In a world where big corporations make use of the advantages offered by globalisation, closed borders play a crucial role. In a system based on the unequal division of wealth and the lack of social justice, putting limits on free movement helps the inhabitants of the selected areas that make up the first world countries, maintain their privileges.
On top of the invisible barriers raised by labour exploitation and the loss of social covering in Europe, the physical barriers show how little sensibility the governments have, as well as the indifference of the people towards the drama of those who flee war, persecutions, hunger or poverty.
Either we talk about the borders between Turkey and Greece and Bulgaria, or those between Ceuta and Melilla with Morocco, or those between Mexico and USA, miles and miles of fences are trying to stop immigrants who are looking for a better life from accessing. It seems easy to raise walls, extend fences and deploy barbed wires. Fomenting fear and inflaming selfishness is justified at the same time that intolerance and xenophobia are growing.
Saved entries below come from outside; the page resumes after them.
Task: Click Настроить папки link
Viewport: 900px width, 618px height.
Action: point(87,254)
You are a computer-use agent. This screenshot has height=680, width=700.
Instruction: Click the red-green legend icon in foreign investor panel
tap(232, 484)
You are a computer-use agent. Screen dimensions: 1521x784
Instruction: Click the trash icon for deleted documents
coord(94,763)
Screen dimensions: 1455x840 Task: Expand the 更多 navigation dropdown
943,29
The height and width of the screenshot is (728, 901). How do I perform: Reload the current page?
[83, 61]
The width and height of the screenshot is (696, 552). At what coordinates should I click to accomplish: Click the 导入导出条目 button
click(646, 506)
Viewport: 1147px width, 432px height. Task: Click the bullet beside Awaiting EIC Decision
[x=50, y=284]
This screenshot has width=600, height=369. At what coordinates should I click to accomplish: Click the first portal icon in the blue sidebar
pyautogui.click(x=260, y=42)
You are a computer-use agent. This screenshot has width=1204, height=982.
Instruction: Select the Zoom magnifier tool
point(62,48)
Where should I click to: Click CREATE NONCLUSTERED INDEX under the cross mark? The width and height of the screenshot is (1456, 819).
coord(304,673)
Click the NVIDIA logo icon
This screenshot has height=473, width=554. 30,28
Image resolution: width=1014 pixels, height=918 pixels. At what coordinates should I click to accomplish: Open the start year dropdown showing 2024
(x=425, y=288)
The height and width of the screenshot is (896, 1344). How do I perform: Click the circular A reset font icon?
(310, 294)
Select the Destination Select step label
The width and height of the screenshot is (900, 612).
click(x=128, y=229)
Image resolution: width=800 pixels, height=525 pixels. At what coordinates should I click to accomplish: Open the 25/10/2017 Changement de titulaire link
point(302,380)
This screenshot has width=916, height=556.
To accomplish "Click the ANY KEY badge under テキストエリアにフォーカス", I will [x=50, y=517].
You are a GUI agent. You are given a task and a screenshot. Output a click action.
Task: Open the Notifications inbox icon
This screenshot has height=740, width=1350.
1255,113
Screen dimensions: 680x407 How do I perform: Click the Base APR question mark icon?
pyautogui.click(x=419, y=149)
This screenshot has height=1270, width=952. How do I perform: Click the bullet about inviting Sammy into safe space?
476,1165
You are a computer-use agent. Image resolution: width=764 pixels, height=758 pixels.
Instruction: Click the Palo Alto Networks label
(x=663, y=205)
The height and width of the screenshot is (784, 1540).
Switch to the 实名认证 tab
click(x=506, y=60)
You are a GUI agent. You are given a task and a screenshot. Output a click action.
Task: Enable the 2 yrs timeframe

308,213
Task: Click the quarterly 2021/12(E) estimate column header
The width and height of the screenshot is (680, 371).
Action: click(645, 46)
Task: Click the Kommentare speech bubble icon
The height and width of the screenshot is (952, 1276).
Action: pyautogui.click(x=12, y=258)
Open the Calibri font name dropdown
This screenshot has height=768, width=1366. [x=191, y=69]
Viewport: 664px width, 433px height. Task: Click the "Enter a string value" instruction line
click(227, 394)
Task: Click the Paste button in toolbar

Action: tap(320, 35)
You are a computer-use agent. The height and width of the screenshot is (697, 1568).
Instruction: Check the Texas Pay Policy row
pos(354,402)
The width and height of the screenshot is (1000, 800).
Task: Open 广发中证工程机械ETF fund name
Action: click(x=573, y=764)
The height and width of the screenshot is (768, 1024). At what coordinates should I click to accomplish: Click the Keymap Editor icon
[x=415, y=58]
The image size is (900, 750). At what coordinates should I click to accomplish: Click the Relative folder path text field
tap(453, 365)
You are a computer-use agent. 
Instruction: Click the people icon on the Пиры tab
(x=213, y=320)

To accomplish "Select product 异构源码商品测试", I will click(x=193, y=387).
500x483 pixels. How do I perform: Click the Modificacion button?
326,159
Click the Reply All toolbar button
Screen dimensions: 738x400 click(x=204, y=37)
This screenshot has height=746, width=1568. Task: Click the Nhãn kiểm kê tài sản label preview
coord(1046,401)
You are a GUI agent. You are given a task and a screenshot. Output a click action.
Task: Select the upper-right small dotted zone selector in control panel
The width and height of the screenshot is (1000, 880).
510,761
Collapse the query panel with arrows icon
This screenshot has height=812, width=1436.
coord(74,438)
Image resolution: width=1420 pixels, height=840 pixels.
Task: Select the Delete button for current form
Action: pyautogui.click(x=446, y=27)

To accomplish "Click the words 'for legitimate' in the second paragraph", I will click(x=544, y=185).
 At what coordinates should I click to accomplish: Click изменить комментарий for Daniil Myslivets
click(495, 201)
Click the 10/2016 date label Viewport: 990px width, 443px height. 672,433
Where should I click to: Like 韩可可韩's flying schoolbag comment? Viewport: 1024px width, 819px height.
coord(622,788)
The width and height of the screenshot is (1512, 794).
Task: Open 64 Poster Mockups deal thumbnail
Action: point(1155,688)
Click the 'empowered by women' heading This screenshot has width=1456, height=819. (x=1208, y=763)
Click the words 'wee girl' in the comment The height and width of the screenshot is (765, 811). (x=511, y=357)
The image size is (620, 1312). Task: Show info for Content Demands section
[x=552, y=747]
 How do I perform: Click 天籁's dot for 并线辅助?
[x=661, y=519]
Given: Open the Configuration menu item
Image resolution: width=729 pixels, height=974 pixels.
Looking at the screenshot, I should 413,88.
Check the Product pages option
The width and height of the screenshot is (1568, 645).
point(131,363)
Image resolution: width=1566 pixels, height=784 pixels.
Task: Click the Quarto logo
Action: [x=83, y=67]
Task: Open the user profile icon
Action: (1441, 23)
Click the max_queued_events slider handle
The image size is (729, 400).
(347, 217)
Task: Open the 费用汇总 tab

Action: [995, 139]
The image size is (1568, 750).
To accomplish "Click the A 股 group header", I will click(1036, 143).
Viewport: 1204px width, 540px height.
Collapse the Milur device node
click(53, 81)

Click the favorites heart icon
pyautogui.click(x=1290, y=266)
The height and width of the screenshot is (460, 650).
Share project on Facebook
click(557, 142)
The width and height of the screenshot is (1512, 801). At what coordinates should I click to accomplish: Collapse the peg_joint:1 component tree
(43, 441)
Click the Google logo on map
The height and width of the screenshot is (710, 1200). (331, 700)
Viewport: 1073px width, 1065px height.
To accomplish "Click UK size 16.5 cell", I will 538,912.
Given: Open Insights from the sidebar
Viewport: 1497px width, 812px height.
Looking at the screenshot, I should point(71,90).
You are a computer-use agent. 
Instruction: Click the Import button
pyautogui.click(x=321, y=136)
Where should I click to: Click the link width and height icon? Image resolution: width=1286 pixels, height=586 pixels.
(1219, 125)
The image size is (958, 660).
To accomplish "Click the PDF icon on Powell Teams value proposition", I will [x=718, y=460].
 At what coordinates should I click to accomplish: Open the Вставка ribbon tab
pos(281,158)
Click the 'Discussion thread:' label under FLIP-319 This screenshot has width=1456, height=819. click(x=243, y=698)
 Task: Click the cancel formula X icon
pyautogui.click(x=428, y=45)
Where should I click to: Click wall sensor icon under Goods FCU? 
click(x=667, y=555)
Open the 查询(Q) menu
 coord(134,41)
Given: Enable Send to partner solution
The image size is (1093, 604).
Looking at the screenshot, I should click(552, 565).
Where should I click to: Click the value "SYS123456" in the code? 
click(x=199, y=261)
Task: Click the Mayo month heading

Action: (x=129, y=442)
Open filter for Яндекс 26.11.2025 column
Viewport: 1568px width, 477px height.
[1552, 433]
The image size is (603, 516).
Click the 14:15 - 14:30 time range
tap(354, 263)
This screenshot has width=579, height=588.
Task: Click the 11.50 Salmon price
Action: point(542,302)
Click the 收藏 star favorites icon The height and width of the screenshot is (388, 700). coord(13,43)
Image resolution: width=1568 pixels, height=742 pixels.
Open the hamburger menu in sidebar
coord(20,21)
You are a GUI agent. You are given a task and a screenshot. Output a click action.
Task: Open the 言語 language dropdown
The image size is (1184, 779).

Hoping for a dignified job that permits us live a happy life in a secure place is something legitimate, as legitimate is to rise up against a status quo that aims to perpetuate injustice at the expense of the rights of the people. We feel closer to the working people of this world than to those who hold power, and with our work, we want to promote reflection on the phenomenon of migration: its causes, the benefits it implies and the tasks that all of us have to confront.